• _Exercise description_:
Using the data below, reproduce exactly the lines from the line with "Image resolution: width=1600" to the line with "Select the chart", both included; pictures must be dropped.

• _Data extract_:

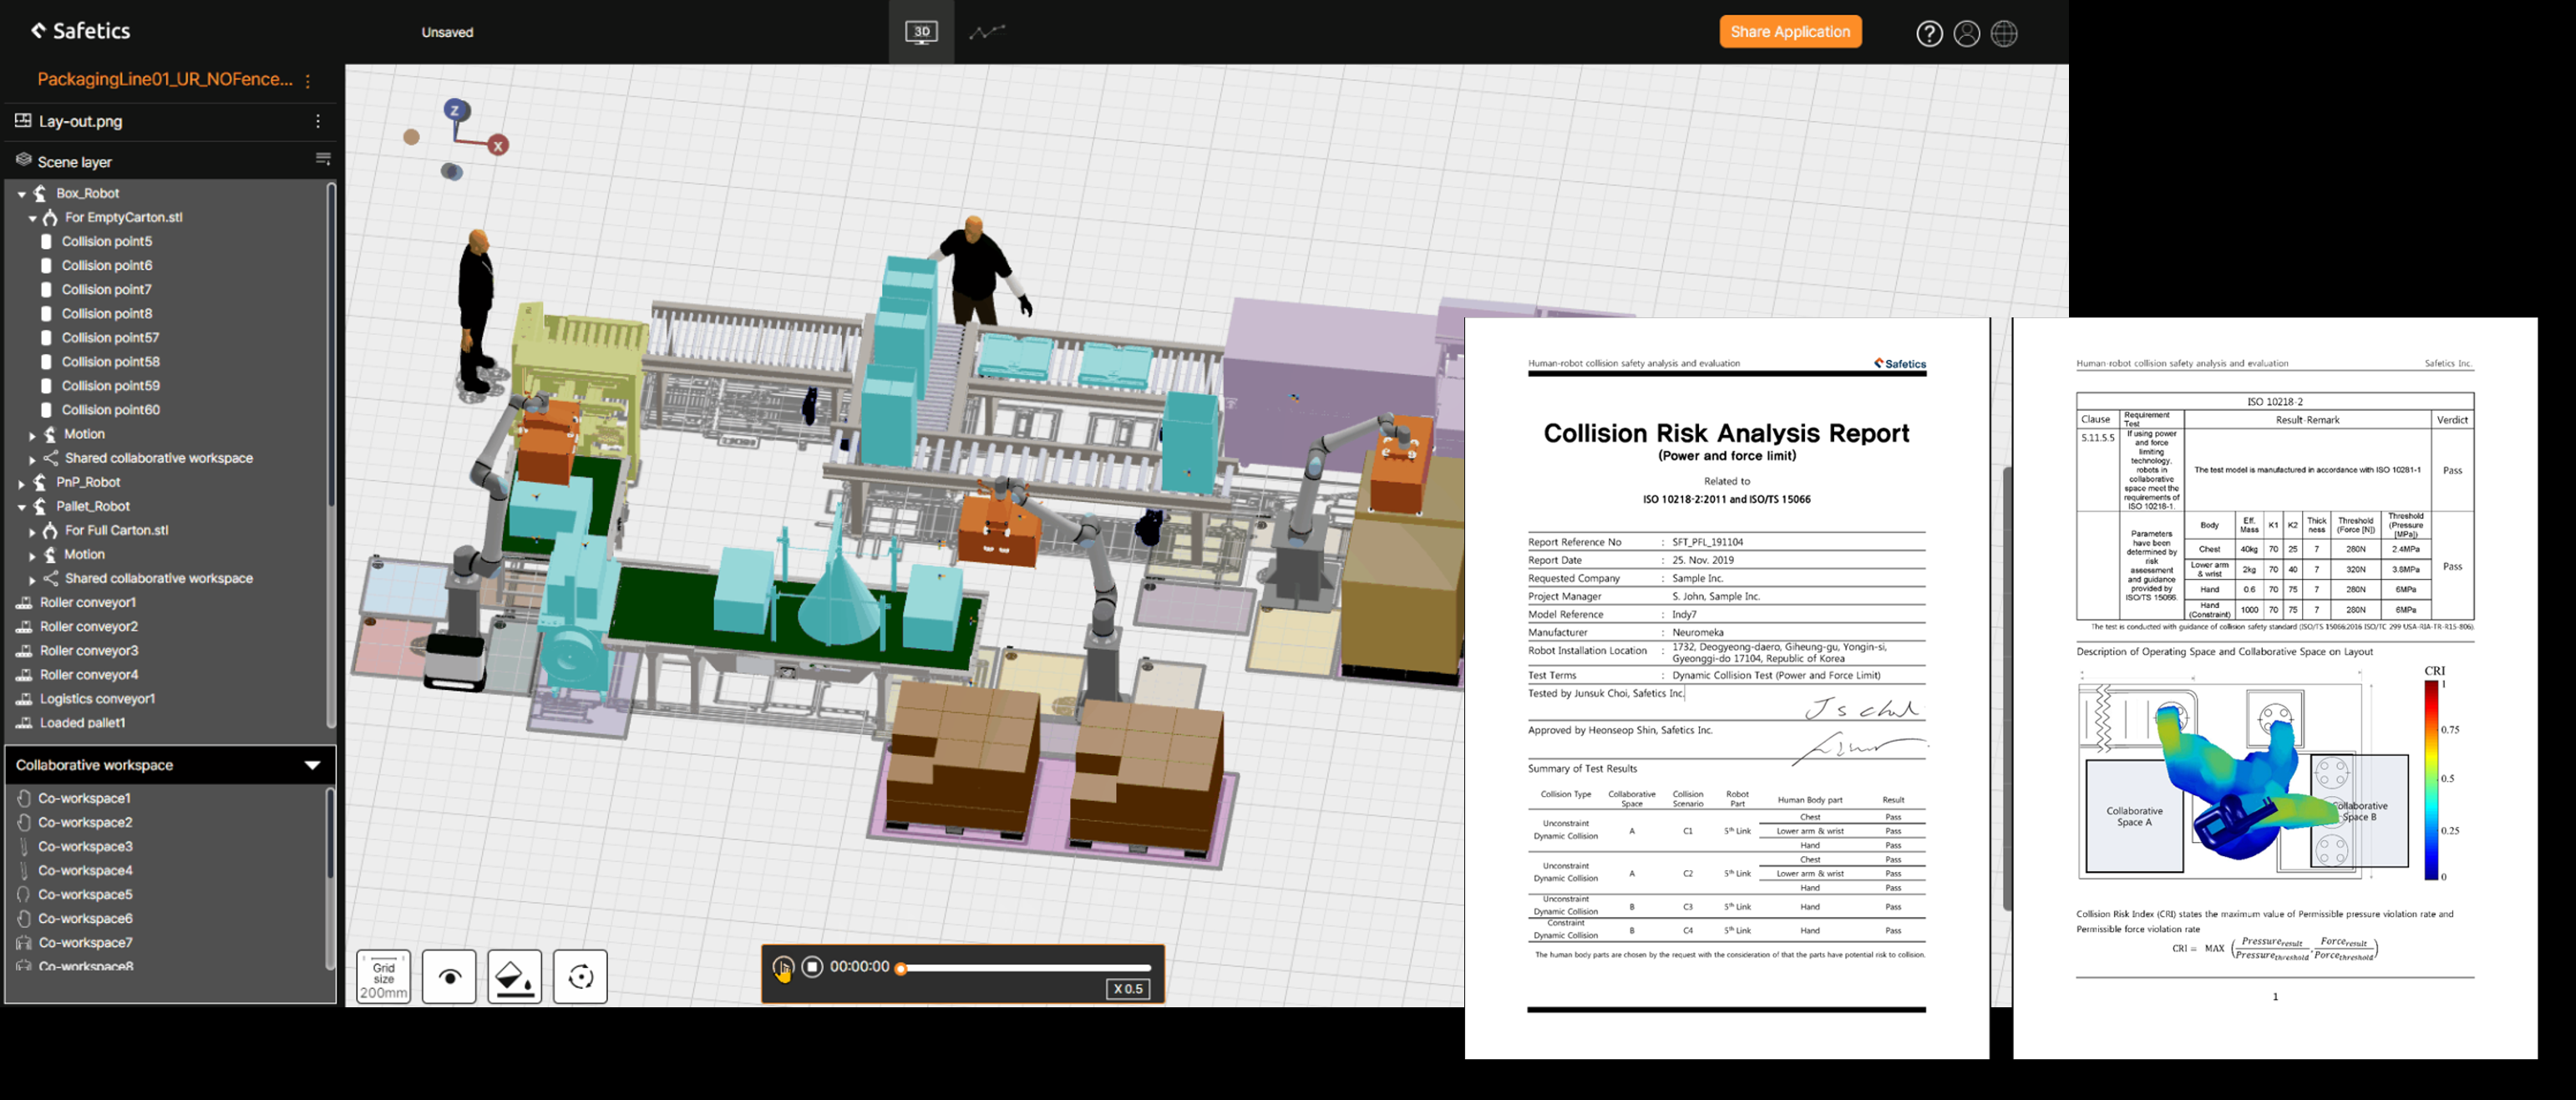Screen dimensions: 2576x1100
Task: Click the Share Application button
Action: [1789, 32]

---

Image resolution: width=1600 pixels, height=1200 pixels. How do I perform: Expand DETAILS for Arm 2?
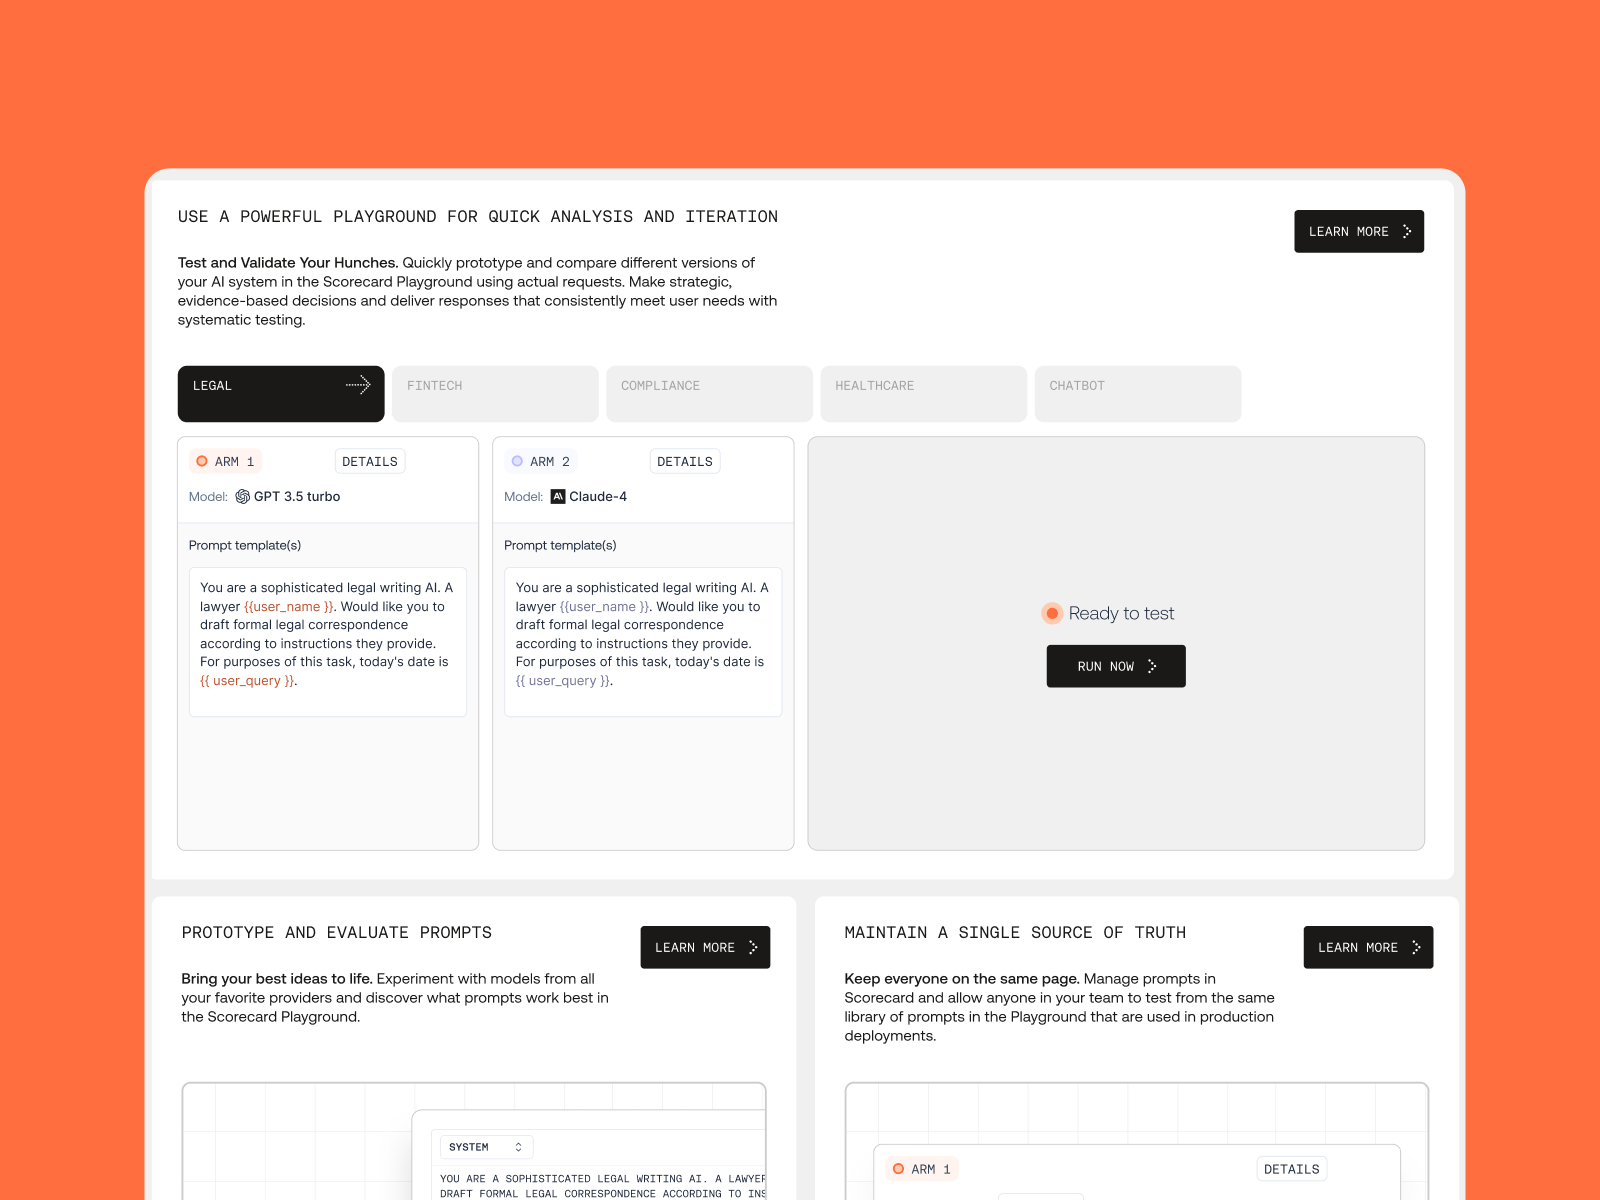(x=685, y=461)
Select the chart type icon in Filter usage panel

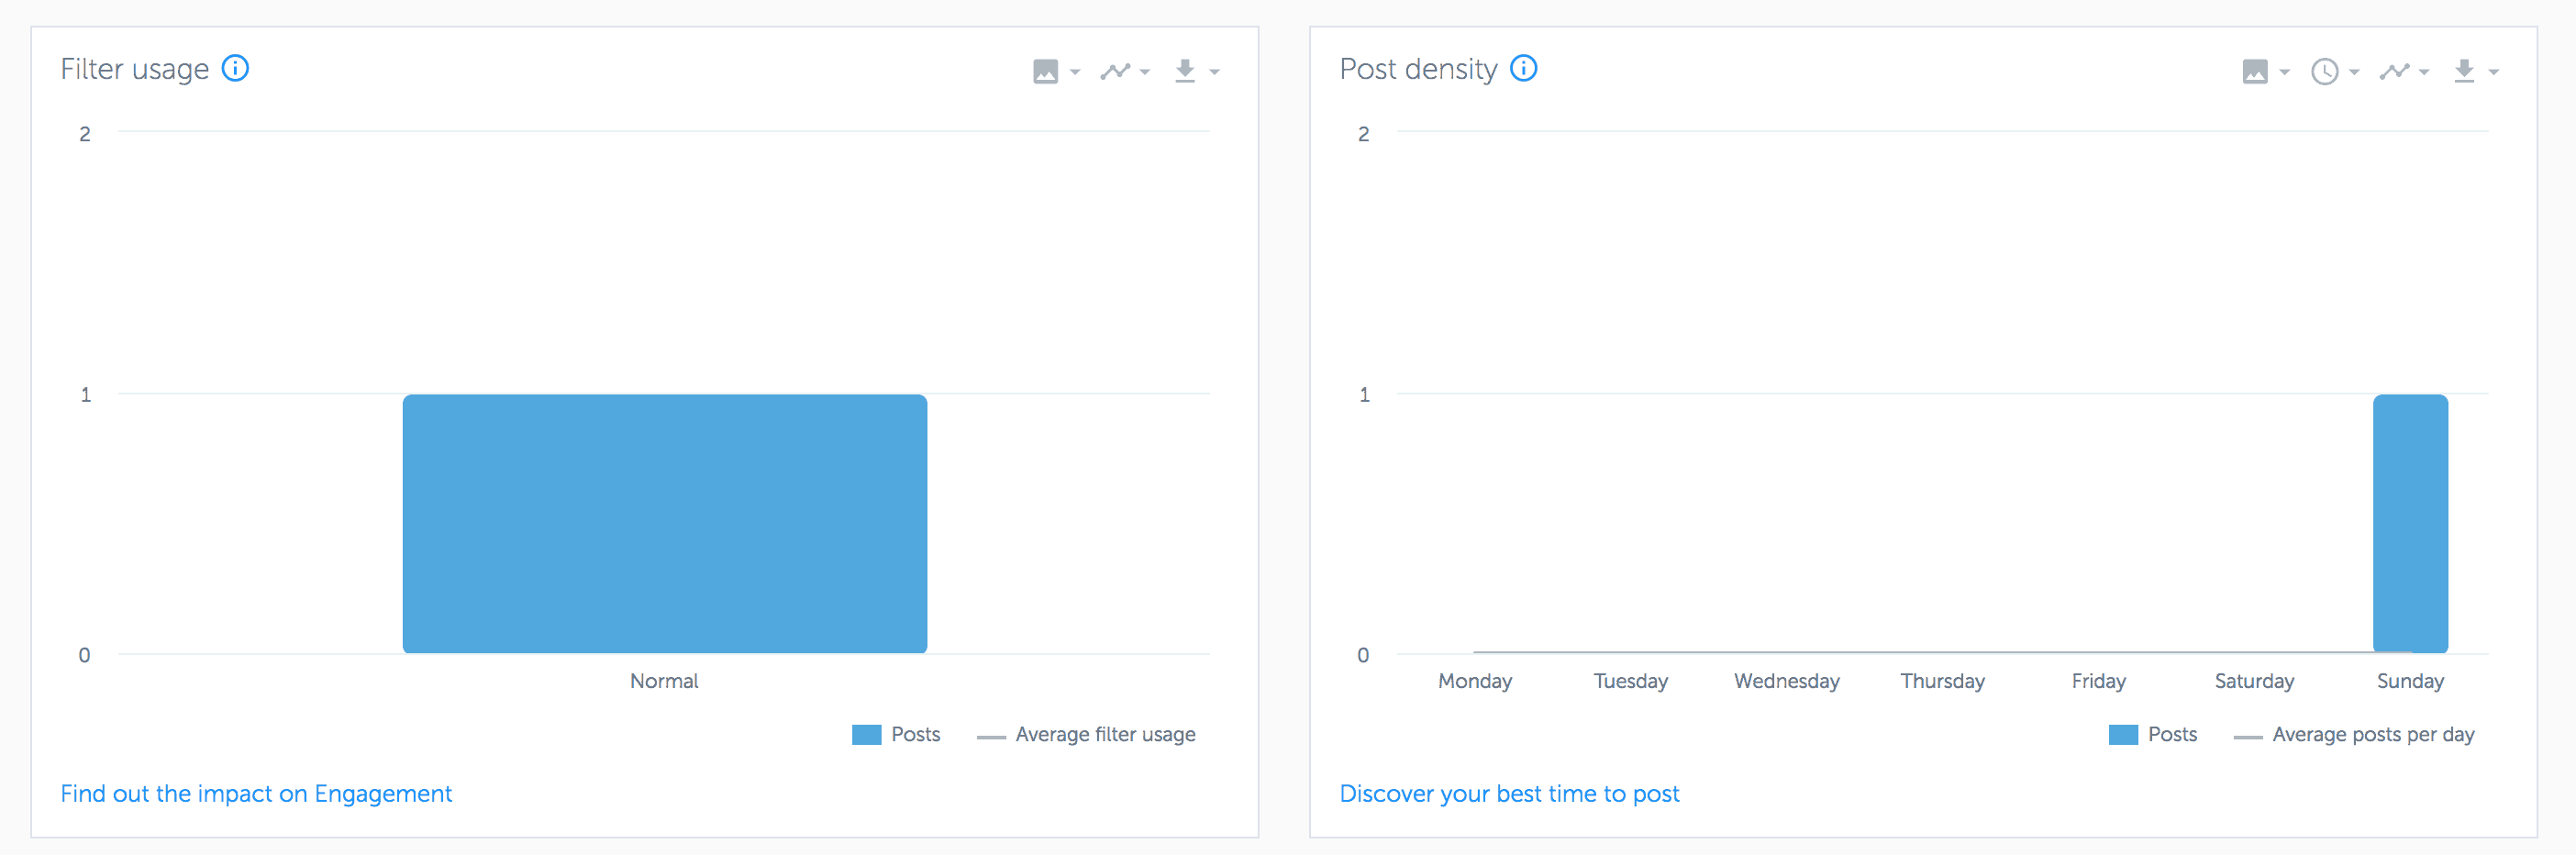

* * *

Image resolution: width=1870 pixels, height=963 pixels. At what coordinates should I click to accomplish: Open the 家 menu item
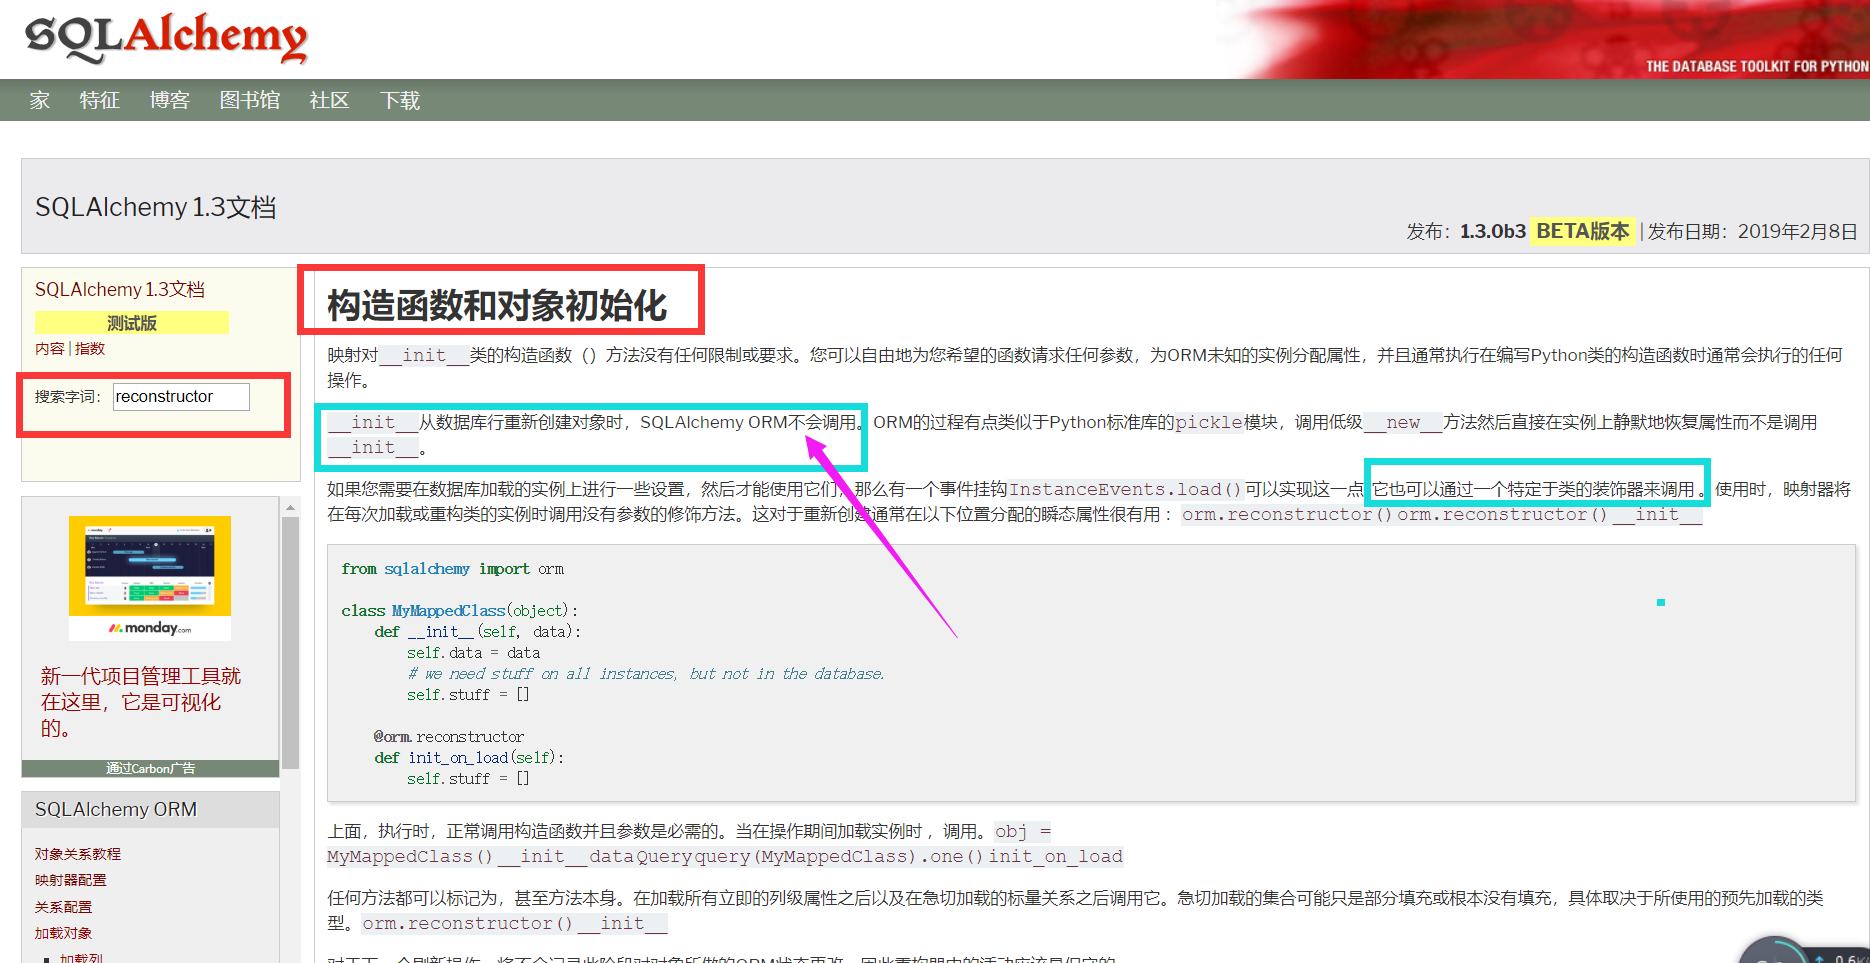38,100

• _Output_:
Image resolution: width=1600 pixels, height=1200 pixels. How do I perform: Expand DETAILS for Arm 2?
(x=685, y=461)
Select the chart type icon in Filter usage panel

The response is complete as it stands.